[[ Exercise data, beginning ]]
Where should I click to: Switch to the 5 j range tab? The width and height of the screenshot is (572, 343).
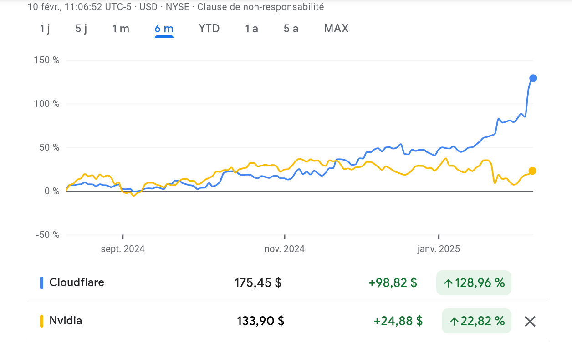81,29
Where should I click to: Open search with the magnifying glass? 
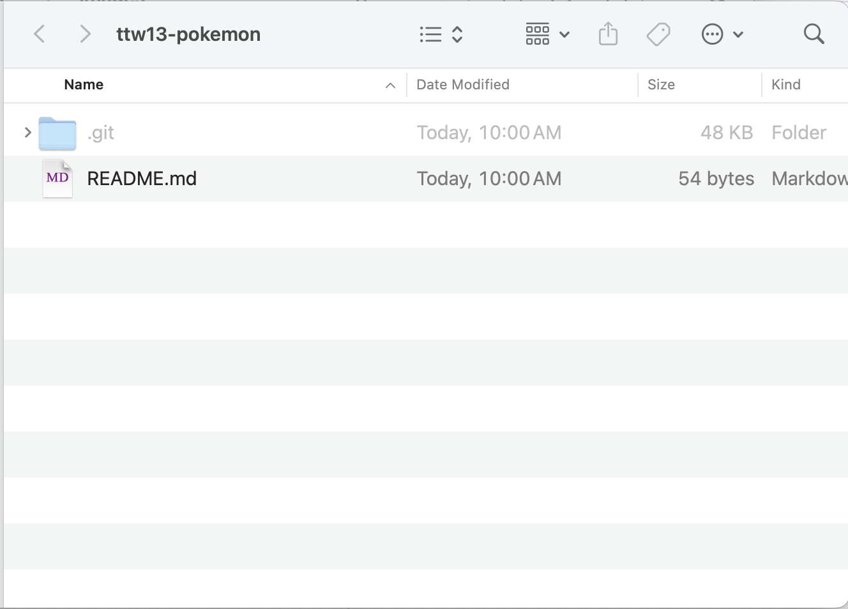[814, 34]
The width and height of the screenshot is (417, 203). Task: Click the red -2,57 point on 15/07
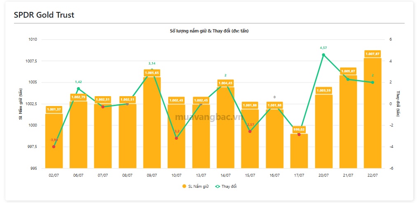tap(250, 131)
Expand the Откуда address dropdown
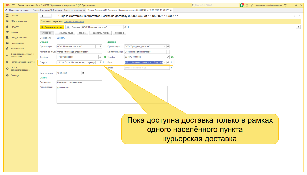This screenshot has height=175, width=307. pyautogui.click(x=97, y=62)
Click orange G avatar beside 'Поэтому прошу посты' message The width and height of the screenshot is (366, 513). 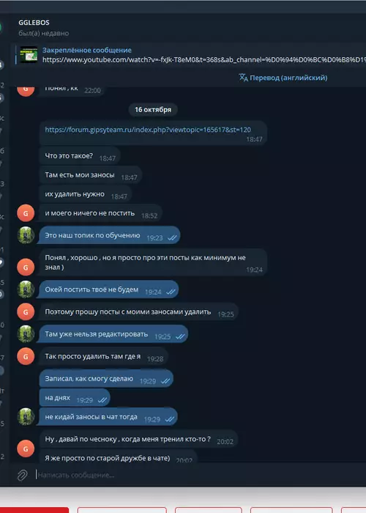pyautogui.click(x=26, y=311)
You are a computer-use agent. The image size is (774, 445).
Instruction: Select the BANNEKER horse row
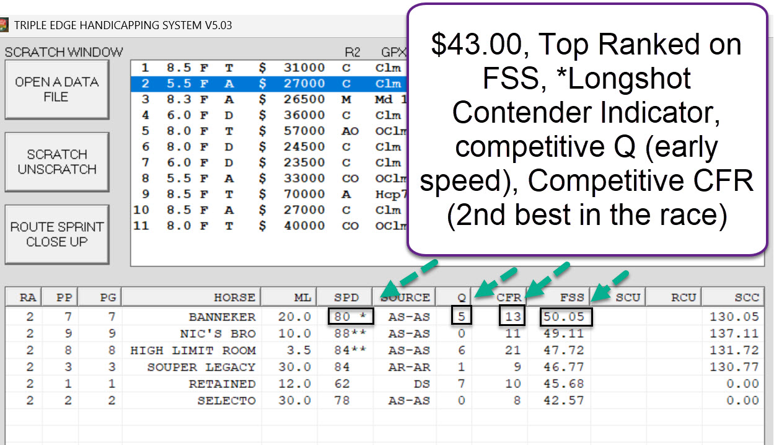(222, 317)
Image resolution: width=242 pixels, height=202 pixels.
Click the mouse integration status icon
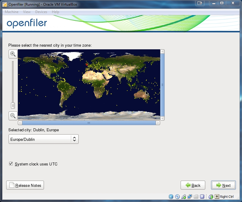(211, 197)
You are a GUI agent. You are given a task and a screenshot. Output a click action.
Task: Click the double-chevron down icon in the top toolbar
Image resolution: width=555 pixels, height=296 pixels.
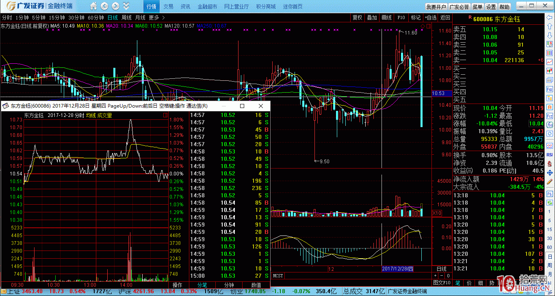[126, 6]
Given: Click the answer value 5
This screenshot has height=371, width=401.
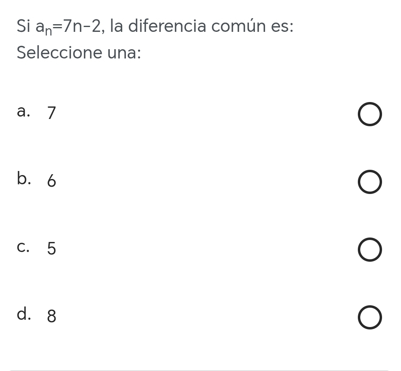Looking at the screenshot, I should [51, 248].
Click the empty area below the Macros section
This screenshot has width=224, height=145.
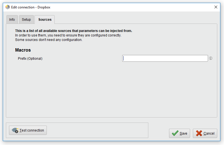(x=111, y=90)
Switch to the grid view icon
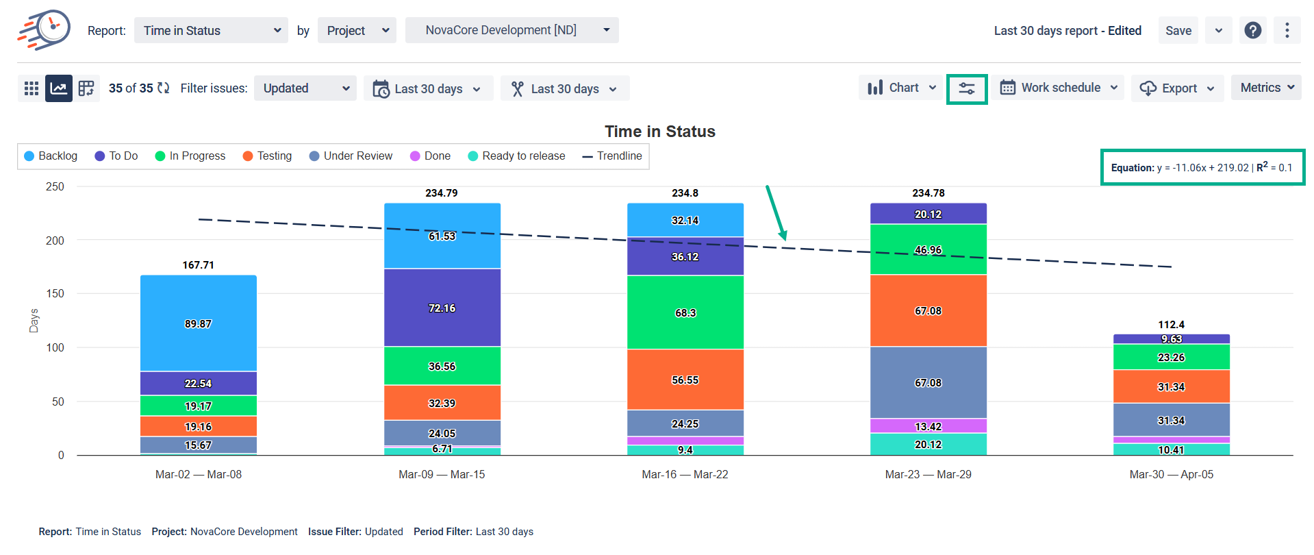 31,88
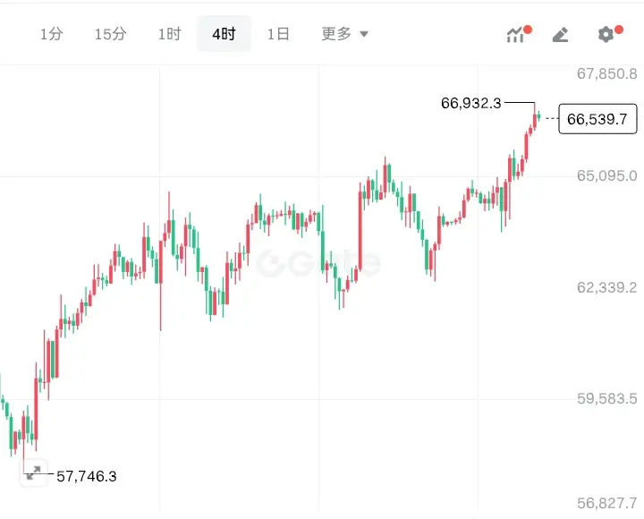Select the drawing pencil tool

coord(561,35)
[[ Exercise data, end ]]
[[ Exercise data, beginning ]]
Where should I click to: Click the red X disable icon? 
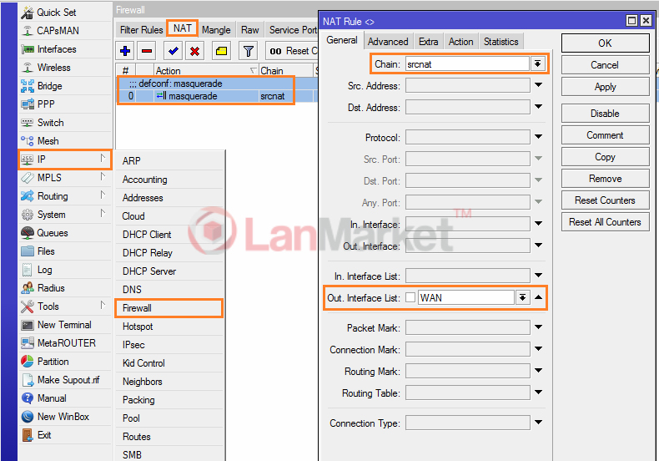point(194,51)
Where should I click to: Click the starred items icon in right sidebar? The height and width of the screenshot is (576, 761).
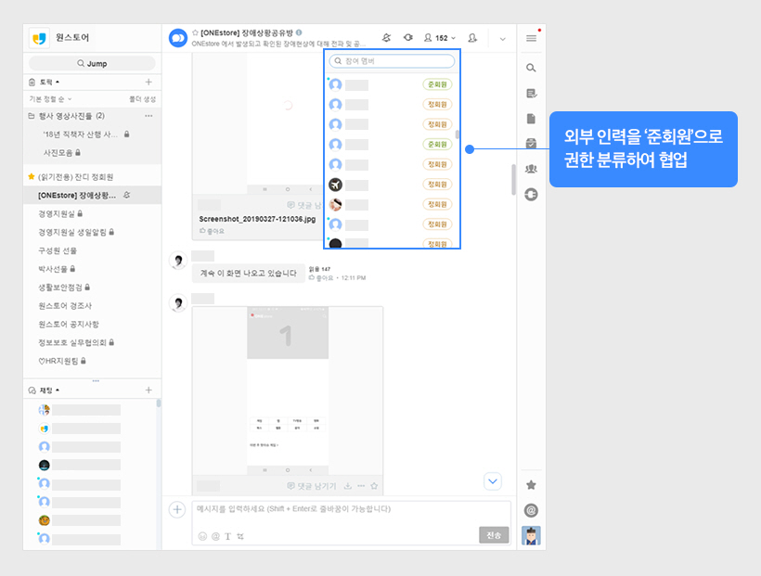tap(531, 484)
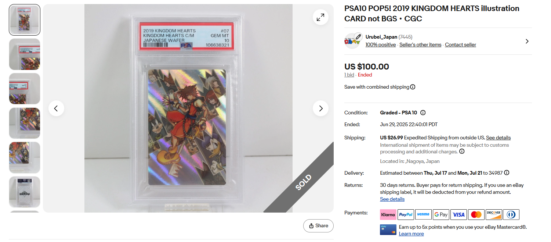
[[ Exercise data, end ]]
[[ Exercise data, beginning ]]
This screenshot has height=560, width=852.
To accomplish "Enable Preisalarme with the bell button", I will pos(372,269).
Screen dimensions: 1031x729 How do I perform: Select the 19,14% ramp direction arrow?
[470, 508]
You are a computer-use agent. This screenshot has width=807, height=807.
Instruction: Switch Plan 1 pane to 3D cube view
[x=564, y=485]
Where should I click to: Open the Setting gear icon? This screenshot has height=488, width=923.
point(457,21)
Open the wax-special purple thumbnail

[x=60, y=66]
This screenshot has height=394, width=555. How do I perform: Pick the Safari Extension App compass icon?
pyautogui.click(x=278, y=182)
[[ Exercise data, end ]]
Exercise goal: All lines of the entries containing the string "computer" must be shown in full.

Output for this exercise:
You are a computer-use agent. The image size is (774, 445).
You are a computer-use agent. This screenshot has width=807, height=807.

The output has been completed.